C’est le prochain point de blocage dans la chaîne de production. Tant que les accélérateurs et les composants sont des ressources rares, il s’agit de problèmes liés aux approvisionnements. Lorsque le fournisseur commence à financer sa propre dette pour pouvoir produire des produits, les contraintes et les risques se transfèrent au bilan : crédit de la partenaire commerciale, location, et le rythme à which les créances se transforment en liquidités. Dans la chaîne de commercialisation de l’IA, les dettes s’accumulent d’abord, les revenus suivent, et les flux de trésorerie libre viennent ensuite. Dell se trouve donc exactement au milieu de cette chaîne ; donc, la pression financière à court terme est un coût inévitable, mais ce n’est pas une preuve que le cycle est en fin de course.

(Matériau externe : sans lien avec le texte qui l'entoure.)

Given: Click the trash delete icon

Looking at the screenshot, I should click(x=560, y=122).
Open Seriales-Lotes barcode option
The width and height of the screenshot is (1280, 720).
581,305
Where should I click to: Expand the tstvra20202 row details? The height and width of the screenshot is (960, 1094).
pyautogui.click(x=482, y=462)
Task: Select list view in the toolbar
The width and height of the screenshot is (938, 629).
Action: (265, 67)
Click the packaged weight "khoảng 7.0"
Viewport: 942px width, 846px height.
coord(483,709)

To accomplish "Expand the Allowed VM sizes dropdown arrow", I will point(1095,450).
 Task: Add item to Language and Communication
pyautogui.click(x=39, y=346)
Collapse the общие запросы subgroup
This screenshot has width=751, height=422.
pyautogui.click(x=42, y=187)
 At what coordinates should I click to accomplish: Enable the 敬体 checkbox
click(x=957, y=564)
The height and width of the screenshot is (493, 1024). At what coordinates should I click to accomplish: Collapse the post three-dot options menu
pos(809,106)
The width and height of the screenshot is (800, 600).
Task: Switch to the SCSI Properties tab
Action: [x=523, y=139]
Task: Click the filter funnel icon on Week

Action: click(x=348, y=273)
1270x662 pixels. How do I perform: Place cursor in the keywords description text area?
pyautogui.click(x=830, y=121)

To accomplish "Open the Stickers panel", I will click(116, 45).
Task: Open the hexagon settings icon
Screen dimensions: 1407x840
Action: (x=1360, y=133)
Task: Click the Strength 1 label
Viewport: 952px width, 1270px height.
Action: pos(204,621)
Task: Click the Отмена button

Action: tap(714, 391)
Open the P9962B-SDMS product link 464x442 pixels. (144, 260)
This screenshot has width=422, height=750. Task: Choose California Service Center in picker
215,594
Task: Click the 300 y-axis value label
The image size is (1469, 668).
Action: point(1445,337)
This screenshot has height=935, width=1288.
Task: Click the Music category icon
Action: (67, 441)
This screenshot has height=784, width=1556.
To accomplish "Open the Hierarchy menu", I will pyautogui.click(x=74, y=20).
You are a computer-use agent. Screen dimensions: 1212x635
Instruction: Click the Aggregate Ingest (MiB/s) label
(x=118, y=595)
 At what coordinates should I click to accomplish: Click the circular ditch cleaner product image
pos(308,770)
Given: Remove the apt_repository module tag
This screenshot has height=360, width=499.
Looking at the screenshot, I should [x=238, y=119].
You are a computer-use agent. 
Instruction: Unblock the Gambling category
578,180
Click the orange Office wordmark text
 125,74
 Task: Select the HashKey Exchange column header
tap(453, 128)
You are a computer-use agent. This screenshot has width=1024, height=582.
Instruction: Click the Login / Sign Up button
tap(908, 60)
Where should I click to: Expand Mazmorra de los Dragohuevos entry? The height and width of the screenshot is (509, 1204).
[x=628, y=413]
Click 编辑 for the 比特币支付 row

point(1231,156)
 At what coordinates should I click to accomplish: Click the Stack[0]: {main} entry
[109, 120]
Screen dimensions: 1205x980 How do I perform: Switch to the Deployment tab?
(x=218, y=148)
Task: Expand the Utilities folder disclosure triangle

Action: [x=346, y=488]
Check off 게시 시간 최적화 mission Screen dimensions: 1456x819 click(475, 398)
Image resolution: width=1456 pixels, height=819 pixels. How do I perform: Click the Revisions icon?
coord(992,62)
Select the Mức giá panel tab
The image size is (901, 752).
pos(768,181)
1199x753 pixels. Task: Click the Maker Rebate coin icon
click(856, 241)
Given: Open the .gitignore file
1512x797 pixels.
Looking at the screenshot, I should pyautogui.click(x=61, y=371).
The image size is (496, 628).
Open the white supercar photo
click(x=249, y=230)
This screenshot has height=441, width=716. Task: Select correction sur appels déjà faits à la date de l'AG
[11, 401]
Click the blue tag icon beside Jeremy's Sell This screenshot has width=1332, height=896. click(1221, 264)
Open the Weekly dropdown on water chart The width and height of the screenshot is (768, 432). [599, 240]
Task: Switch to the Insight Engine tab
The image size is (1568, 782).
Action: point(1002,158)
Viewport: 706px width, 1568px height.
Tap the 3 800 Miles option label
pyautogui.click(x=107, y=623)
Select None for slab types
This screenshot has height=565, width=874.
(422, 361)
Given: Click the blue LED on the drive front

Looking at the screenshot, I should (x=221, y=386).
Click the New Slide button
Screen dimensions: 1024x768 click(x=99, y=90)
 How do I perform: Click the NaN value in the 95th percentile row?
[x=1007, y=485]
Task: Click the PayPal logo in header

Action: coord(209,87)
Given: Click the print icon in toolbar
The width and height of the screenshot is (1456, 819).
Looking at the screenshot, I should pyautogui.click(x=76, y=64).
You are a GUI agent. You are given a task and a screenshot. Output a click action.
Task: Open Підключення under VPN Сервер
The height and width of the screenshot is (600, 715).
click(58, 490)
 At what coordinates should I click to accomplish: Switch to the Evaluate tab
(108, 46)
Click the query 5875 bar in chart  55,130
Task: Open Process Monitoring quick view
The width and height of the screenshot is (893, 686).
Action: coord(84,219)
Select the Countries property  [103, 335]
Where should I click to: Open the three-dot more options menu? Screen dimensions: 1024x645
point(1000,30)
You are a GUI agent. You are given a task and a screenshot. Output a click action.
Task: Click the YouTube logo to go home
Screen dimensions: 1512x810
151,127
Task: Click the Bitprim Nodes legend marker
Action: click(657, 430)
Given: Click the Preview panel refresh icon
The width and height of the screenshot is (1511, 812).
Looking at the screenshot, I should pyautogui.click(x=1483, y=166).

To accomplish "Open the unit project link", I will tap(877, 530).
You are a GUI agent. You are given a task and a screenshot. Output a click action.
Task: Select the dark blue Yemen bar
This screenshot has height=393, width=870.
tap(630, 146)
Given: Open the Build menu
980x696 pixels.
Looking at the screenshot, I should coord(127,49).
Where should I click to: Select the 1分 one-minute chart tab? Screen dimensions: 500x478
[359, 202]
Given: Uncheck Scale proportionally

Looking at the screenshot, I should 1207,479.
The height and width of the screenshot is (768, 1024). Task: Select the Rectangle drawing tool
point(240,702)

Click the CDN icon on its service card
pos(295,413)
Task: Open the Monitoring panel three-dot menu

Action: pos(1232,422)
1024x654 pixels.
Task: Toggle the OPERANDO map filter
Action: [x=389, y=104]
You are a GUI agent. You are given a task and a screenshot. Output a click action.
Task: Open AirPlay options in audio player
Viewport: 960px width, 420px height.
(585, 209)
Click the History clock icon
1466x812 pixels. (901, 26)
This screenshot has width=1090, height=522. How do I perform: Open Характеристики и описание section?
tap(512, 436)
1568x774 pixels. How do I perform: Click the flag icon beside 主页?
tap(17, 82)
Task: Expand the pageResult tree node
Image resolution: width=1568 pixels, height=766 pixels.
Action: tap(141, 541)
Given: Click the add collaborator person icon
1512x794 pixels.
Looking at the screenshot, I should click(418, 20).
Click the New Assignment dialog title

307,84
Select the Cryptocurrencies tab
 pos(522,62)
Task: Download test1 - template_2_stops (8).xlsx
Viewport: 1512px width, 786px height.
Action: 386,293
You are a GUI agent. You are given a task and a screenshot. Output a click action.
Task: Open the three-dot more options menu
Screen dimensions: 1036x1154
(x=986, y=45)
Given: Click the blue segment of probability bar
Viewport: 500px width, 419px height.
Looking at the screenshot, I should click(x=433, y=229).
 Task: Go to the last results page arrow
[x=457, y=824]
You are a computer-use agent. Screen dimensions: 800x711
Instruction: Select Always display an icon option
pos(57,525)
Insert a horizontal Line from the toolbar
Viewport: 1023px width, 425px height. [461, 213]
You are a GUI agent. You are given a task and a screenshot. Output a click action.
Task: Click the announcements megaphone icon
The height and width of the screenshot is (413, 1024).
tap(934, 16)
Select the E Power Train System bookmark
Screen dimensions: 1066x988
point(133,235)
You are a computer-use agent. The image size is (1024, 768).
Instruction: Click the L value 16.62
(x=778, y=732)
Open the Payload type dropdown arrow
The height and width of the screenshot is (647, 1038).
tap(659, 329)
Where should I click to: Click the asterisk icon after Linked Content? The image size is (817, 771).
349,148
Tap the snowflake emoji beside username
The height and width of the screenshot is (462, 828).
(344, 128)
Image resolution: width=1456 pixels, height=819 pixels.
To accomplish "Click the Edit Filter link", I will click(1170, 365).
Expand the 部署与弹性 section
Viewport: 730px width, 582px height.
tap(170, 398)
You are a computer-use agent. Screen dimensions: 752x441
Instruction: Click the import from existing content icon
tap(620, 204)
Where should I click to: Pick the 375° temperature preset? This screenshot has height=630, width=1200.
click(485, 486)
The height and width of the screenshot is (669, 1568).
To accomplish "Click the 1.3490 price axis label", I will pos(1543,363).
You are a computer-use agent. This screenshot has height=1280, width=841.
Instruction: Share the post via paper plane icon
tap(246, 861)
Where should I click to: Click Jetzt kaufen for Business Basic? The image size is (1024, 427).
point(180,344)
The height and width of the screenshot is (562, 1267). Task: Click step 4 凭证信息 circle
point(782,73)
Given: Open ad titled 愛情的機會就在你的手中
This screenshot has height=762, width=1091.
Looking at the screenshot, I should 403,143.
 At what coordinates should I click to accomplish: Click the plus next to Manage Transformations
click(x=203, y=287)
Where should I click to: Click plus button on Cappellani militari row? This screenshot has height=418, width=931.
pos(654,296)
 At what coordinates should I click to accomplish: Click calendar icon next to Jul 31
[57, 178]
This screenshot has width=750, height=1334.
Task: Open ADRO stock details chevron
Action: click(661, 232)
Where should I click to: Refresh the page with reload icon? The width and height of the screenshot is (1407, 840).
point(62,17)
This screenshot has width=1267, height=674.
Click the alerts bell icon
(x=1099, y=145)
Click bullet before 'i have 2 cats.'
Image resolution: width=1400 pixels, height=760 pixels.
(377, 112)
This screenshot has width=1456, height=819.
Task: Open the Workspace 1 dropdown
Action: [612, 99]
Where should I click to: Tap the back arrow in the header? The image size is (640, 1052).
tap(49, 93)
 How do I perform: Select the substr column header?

Les vérifications qui comptent vraiment

Pour un investisseur qui décide s’il doit rejoindre le marché maintenant, le fait désagréable est que le marché a déjà payé pour ces bonnes nouvelles. Après une hausse de près de quatre fois en une année, les nouveaux évaluations permettent de croire que les 95 milliards de dollars continueront à se transformer en revenus, avec un taux d’intérêt d’environ 15 %. Le fossé entre les attentes et la réalité est en grande partie comblé. L’avantage restant dépend du fait que la conversion continue à surpasser les objectifs prévus, et non simplement à les respecter.

Il faut donc surveiller la conversion des actifs, et non le volume de dossiers en attente de traitement. Trois questions à considérer : Le guide relatif aux serveurs IA, qui représente 74 milliards de dollars, sera-t-il renouvelé au prochain trimestre, alors que les dossiers en attente continuent d’augmenter ? La marge bénéficiaire de l’ISG restera-t-elle autour de 15 %, étant donné que les coûts de configuration augmentent et que les prix du DRAM et du NAND restent stables ? Et… le nombre de transactions de financement à recevoir augmente-t-il plus rapidement que le liquidité disponible ? Cela indique que Dell utilise son propre bilan pour favoriser la croissance de ses ventes, plutôt que de vendre cette croissance.

Le signe qui brise la narrativité actuelle est une lacune qui ne se résout pas : le stock de commandes en retard continue d’augmenter, tandis que les revenus reconnus restent stables ; ou encore, le profit net diminue en raison de l’augmentation des coûts de fabrication et de financement. Le stock de commandes en retard indique si la demande est réelle. Seuls le chiffre d’affaires généré par ces ventes et leurs conséquences financières permettent de savoir si Dell réalise réellement des profits.

Orange Ferriss est un analyste financier en IA, spécialisé dans les infrastructures d’IA, les semi-conducteurs et les résultats économiques liés aux technologies. Son travail consiste à identifier les écarts entre les attentes des investisseurs, puis à relier la concurrence entre modèles, les dépenses de capital, les commandes en attente, les revenus et le flux de trésorerie libre pour créer un système cohérent pour l’industrie. Il écrit rapidement et de manière décisive, et ses analyses se terminent toujours par des informations que les investisseurs doivent vérifier.